When choosing everything but “previous” the block looks like this:

and when choosing “previous” the block has changed to

so we only need one block. Hope you like that.

I do 
 this looks great! :+1:

A :beers: or l :+1: is appreciated :wink:

1 Like

I am pretty excited of this development, really makes everything less error prone, perhaps even for power users like me


One small comment: should we use the term “item state” instead of “item value”. To keep the terminology consistent.

1 Like

Let me ask my co product owner :relaxed: Rich, what do you think?

1 Like

I always vote for consistency where ever possible. Now that it’s been brought to our attention I would recommend the use of “item state” too. That way it’s consistent with the concepts docs and all the millions of posting that refer to Item states.

Can you please be exact where exactly you refer your statement to? Only this here (I already changed it)

Or anywhere else as well?

That cought my eye, yes.

Are there pictures of all widgets I could check?

Only at the beginning of the thread for the first release I did (I will always update when I do a release) and all the images in this thread unless you want to build your own version through the Merge Request here: Blockly enhancements 2 - scripts, ephemeris, persistence by stefan-hoehn · Pull Request #1212 · openhab/openhab-webui · GitHub

average state sounds a bit weird though, doesn’t it? After all, a ‘state’ is only valid at a certain point in time. If anything, IMHO it should be ‘average value of state’, ‘state deviation’, etc.
Or remove both ‘value’ and ‘state’? ‘Average’, ‘deviation’, ‘sum’ etc. look equally descriptive to my eye. Exception: ‘previous state’ needs to keep the ‘state’.

Where do you see “average state”? I only see values and the last one in the the drop-down has state.

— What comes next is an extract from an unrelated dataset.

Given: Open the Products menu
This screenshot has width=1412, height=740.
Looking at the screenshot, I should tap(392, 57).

Commenting based on the screenshots on the first post

  • send command "value" to item MyItem: replace "value" with "command" (directing reader to understand the meaning of command)


    Similarly for “post update”

  • get thing state: probably should be get thing status
    image

Comments on

  • item XX has changed since: would XX state has changed|updated since YY be better? Also, have the same past tense for changed and updated. I think this would emphasise the difference that we are talking about the state. That’s even more important now with these changes, as blockly commands deal with both item objects and the state values.

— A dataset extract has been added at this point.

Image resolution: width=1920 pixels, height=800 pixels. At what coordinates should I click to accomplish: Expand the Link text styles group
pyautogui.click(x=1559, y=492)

Comments on Extending Blockly with new openHAB commands - #176 by stefan.hoehn

  • How about: get state of item XX

@maniac103 broughts good points about the exact spelling of the persistence functions. I will add one more proposal for your consideration

  • get <average/delta/deviation> of item XX state since YY

Best,
Sami

First, Sami, I do appreciate that you take care, though keep in mind everybody like me is doing this whole work in our freetime, so I try to avoid double work (no offense, I just like to make that transparent), which is why I hesitate to do many changes afterwards - therefore I am posting everything I intend to implement here during the implementation before (I am aware you only jumped in now and have probably not seen that) Also every change needs to be reviewed later by someone else which is mostly Yannick who already has a big load of work to do (thx Yannick)

To make my life easier: Can you please edit your post above and add images of the blocks you want to have changed and even better scribble the changes what you want to have changed next to the block or on top of it. This avoids misunderstandings on my side.

Thank you
Stefan

PS:
“get <average/delta/deviation> of item XX state since YY” has already been amended by me, see above

1 Like

Hi Stefan, no offence taken, I do appreciate that.

Let me have a look if I can make it easier to pick up the proposed changes – makes it easier for others to comment as well .

I have updated the above post with pictures.

These are suggestions naturally and my feedback, and mostly bikeshedding. I leave it up to you if the changes make sense considering the effort involved etc.